The participants registered through this form will participate in activities sponsored by the Columbia Church of Christ (the “Church”). These activities may include but are not limited to “midweek services, sports and recreational events such as touch football, football leagues, roller skating/blading, ice skating, bowling, ultimate frisbee, soccer, softball, softball leagues, basketball, basketball leagues, field day, lock-in, bonfire, movies, water parks, swim parties, Christmas party, Saluda Shoals Park, Riverbanks Zoo, Frankie’s Fun Park, and the like. Also included are out of town trips such as Paramount’s Carowinds Theme Park, Charleston beach trip, white water rafting and Teen Week.
In signing this Release, I hereby waive all claims, to the extent permitted by law, against the Church and any associated church in the International Churches of Christ, their employees, agents, members and other persons or entities who lead or direct these activities, in the event I am injured or become ill, or in the event of accident or death occurring during or by reason of the activity or excursion. By signing this release, I also intend to hold harmless, exempt and relieve the persons and entities mentioned above from liability for personal injury, property damage, or wrongful death caused by negligence.
Should it be necessary for the participant to receive medical attention/treatment while participating in these activities, I hereby give permission for the person(s) leading or directing these activities, to use their best judgment in obtaining medical attention/treatment for the participant’s benefit. I further give permission to the physician/medical professional that is selected by the person(s) leading or directing these activities, to render medical attention or administer medical treatment as that physician/medical professional deems appropriate and necessary. I also give permission for the person(s) leading or directing these activities to use their best judgment to otherwise render any assistance (i.e., first aid, C.P.R., etc.) to the participant in the event of injury or illness.

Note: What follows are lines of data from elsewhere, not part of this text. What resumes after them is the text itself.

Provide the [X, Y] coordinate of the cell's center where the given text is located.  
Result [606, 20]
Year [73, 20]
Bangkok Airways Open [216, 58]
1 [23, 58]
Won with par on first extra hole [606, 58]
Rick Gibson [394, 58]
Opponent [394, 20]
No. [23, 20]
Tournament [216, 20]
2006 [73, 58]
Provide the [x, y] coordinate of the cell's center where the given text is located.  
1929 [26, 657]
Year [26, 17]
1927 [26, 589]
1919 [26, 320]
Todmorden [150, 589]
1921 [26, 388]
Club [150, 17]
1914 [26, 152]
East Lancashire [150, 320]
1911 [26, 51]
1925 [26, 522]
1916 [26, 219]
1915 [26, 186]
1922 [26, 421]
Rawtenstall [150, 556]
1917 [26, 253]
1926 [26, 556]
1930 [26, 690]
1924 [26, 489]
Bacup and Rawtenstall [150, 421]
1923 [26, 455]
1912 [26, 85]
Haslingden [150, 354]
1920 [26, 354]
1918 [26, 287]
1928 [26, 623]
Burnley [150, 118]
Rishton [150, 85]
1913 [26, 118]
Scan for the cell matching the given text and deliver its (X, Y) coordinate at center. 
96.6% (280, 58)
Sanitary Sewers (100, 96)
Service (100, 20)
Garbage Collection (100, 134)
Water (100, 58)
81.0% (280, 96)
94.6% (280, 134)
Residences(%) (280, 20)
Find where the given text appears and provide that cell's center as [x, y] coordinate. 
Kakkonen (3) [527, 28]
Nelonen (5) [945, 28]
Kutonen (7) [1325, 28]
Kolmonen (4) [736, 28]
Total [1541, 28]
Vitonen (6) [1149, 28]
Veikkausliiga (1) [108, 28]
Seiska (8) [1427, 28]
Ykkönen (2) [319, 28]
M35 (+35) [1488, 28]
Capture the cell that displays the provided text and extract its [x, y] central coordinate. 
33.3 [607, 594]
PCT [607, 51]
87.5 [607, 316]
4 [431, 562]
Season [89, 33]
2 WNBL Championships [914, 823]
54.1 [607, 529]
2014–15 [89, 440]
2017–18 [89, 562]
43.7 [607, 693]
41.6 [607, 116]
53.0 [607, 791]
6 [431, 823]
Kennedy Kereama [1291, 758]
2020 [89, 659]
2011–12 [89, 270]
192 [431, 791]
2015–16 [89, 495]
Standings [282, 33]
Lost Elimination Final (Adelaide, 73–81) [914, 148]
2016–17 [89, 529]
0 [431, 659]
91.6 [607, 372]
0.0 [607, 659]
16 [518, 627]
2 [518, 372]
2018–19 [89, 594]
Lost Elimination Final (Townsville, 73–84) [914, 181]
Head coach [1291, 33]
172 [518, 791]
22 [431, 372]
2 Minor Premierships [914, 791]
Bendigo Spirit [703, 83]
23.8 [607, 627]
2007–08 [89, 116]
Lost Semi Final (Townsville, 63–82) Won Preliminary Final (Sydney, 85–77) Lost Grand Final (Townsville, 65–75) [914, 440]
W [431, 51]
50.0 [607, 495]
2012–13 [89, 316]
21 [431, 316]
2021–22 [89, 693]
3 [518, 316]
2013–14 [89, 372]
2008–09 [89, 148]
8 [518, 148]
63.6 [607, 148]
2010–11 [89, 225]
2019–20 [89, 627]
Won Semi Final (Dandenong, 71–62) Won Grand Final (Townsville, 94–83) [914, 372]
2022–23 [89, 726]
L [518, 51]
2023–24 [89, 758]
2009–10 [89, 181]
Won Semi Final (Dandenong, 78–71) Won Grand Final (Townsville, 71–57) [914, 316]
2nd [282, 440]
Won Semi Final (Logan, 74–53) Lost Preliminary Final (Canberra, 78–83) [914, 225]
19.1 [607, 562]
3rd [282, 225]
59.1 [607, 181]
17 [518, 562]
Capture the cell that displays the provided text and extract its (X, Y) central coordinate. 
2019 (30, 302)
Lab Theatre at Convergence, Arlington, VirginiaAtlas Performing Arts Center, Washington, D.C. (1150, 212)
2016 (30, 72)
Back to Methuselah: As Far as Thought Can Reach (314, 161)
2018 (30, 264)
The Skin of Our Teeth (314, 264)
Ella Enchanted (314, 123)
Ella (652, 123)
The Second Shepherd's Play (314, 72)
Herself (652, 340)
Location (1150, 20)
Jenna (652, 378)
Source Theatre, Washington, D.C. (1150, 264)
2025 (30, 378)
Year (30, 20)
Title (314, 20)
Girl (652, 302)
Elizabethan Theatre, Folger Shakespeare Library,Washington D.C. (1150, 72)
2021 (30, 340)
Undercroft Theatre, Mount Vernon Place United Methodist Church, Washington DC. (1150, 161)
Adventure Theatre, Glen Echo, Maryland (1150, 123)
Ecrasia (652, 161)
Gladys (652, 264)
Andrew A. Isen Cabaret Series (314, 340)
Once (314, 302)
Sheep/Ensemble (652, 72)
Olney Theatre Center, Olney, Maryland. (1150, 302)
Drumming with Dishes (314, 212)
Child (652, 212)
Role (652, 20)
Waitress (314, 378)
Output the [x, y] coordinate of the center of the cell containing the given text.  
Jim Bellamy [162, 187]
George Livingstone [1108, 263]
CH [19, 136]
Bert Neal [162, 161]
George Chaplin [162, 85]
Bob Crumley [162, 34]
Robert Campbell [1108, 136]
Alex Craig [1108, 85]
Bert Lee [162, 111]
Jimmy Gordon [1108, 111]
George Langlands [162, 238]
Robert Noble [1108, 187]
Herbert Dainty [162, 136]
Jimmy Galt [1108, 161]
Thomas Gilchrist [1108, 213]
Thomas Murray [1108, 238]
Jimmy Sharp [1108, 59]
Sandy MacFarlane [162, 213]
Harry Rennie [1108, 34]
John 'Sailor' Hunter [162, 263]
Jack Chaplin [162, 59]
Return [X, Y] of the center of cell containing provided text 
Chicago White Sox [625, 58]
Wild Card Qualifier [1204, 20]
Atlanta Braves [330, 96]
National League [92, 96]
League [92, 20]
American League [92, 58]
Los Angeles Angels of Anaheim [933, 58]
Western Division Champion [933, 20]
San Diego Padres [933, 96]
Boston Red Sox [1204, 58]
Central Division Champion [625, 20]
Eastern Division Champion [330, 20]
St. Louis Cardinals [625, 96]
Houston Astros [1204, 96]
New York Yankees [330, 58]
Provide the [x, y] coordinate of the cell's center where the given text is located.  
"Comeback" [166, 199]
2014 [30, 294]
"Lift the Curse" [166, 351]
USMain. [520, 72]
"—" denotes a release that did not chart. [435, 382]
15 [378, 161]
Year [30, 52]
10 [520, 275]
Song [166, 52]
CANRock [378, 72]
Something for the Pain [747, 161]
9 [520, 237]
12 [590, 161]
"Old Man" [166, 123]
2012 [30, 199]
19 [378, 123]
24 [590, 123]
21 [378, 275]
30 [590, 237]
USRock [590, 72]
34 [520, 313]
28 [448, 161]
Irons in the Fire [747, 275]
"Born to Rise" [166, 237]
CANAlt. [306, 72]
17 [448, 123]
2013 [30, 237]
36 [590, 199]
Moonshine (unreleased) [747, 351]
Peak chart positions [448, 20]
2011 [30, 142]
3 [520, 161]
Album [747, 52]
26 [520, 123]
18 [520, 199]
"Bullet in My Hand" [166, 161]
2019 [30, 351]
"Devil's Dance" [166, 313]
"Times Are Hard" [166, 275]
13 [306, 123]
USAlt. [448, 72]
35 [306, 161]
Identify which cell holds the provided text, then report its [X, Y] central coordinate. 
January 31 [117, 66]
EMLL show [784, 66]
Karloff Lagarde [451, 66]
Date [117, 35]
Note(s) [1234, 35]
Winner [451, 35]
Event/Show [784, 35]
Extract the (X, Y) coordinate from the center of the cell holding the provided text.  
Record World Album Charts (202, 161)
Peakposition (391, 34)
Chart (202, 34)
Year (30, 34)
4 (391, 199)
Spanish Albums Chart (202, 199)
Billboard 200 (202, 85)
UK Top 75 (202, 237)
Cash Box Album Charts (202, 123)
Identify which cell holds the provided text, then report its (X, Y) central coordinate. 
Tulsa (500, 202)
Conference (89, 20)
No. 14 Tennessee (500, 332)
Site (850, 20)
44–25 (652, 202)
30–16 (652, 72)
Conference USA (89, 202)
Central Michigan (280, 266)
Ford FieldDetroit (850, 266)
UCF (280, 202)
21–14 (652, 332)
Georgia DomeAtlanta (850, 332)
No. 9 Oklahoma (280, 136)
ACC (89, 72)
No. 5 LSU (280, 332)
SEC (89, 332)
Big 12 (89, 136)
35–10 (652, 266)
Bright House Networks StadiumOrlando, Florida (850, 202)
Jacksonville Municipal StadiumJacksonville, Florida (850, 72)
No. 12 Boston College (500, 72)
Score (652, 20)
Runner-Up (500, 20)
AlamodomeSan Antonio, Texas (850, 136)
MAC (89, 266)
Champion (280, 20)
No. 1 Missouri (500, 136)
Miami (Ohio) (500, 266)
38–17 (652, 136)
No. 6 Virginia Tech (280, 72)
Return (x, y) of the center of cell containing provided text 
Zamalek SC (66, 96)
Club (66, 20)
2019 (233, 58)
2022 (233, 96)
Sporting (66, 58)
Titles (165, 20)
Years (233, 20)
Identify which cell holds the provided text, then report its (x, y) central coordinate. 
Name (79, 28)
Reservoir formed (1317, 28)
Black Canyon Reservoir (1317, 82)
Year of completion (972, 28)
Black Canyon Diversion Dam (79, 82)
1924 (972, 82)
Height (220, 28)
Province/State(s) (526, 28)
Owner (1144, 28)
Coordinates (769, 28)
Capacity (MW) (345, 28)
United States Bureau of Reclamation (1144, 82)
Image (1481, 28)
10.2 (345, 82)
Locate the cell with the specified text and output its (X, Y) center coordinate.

I understand that none of the above named persons or entities will provide or guarantee insurance coverage for medical or hospital costs for the participant, which are associated with injury or illness occurring in the course of these activities (unless the participant is already a covered dependent under the employee health plan of one of the foregoing entities). Therefore, any costs incurred for such medical attention/treatment will be my sole responsibility.
By entering my name below, I acknowledge that I have read and understand the terms of this release, have been fully and completely advised of the potential dangers incidental to engaging in these activities, expressly assume all the dangers of these activities, and am aware of the legal consequences of signing this release. I intend for this Release to be valid for one year from the time I sign this Release, as noted below.
* Note: None of the persons leading or directing these activities may accept responsibility for alerting a participant about required medication, or administering such medication.